* [Work to complete]: Beginning with the line that holds "Терміни (1040, 1446)" in the data below, give again every line through the one that holds "unseren Webseiten (70, 1270)", exactly as written.

* [Given records]:
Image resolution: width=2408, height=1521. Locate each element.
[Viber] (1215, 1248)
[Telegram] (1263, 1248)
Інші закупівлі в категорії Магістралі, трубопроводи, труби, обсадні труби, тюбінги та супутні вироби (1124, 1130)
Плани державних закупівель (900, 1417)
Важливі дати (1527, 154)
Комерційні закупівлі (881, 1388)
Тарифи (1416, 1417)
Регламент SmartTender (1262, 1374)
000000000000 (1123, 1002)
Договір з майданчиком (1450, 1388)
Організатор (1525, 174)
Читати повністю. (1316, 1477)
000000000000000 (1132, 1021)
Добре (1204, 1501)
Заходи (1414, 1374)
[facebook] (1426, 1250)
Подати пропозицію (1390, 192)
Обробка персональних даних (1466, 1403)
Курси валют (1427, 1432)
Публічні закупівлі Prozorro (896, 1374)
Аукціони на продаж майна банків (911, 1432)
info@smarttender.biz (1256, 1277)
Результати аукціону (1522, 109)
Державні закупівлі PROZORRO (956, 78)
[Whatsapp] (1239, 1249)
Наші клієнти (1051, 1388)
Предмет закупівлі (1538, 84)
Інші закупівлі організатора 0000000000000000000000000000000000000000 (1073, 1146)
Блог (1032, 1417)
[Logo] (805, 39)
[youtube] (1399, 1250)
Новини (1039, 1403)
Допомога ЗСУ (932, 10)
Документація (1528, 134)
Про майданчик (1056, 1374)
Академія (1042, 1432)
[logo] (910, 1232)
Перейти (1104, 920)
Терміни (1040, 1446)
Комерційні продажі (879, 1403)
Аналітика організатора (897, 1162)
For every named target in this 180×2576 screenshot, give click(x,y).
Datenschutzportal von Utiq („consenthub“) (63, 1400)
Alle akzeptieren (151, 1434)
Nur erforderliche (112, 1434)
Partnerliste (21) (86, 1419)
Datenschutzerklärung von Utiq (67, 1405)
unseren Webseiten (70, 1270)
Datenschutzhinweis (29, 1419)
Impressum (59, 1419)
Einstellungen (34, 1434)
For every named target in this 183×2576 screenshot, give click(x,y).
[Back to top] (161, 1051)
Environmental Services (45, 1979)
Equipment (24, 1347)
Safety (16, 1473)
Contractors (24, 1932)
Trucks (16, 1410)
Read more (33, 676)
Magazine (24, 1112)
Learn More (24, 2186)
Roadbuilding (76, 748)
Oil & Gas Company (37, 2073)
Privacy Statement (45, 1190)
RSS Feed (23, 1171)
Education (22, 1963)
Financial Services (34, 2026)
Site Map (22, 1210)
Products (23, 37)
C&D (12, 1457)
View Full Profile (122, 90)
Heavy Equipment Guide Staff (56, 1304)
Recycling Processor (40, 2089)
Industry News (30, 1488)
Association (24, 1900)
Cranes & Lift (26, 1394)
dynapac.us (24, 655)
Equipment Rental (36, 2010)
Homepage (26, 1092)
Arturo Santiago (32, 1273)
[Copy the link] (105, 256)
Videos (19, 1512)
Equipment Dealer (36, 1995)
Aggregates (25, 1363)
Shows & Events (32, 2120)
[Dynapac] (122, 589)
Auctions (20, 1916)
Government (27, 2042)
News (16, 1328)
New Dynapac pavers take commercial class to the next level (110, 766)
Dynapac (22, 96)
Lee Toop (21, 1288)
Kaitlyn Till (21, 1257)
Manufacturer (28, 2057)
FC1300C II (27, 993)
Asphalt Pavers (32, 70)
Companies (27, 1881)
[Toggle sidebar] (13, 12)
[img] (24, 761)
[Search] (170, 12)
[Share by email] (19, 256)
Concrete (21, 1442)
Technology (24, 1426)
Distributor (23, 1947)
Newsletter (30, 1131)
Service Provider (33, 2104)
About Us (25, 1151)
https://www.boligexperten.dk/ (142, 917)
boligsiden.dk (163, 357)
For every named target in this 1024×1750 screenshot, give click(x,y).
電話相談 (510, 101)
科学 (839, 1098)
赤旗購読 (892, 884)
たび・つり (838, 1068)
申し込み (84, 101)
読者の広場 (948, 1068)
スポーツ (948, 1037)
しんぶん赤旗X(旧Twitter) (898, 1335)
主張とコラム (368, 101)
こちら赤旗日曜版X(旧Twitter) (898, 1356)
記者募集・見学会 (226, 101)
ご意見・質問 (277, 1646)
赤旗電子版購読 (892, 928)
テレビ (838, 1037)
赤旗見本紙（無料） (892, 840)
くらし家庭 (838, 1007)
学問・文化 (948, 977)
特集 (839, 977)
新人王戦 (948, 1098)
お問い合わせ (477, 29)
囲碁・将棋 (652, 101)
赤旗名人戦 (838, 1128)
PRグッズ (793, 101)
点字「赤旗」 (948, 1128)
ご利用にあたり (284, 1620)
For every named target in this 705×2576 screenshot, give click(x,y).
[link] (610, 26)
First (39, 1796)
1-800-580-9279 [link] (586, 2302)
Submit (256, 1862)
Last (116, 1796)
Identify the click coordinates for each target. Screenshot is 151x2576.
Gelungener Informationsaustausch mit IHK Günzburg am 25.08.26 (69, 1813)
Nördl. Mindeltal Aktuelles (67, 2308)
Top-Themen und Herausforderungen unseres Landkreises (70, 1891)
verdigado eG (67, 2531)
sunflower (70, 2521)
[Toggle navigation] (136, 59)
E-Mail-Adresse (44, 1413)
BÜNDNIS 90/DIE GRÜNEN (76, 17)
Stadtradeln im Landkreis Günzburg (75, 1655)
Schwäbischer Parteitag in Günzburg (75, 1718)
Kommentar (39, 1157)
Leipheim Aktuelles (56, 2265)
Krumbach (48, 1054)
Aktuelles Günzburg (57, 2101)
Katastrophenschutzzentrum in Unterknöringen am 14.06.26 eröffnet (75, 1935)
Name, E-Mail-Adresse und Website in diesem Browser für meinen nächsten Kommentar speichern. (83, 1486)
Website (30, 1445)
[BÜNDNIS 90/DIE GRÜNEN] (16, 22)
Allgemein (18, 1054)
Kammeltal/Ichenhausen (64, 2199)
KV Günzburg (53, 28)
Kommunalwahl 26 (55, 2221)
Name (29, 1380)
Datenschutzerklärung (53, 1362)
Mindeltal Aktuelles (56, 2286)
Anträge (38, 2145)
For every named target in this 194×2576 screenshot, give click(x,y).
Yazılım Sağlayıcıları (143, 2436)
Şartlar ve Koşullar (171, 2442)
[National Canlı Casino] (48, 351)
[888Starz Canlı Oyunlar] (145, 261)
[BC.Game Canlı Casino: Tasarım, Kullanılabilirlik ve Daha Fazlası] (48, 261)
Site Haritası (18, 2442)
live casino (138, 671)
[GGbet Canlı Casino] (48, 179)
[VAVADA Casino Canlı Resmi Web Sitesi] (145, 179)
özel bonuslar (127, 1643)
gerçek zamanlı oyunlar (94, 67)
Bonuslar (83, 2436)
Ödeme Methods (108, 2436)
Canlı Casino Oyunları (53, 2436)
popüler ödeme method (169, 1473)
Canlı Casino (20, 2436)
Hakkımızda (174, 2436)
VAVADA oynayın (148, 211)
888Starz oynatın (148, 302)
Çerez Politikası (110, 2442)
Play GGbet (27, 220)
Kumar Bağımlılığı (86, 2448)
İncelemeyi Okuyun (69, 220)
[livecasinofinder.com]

* [Task answer]:
Терміни (1040, 1446)
Комерційні продажі (879, 1403)
Аналітика організатора (897, 1162)
For every named target in this 180×2576 screenshot, give click(x,y).
Datenschutzportal von Utiq („consenthub“) (63, 1400)
Alle akzeptieren (151, 1434)
Nur erforderliche (112, 1434)
Partnerliste (21) (86, 1419)
Datenschutzerklärung von Utiq (67, 1405)
unseren Webseiten (70, 1270)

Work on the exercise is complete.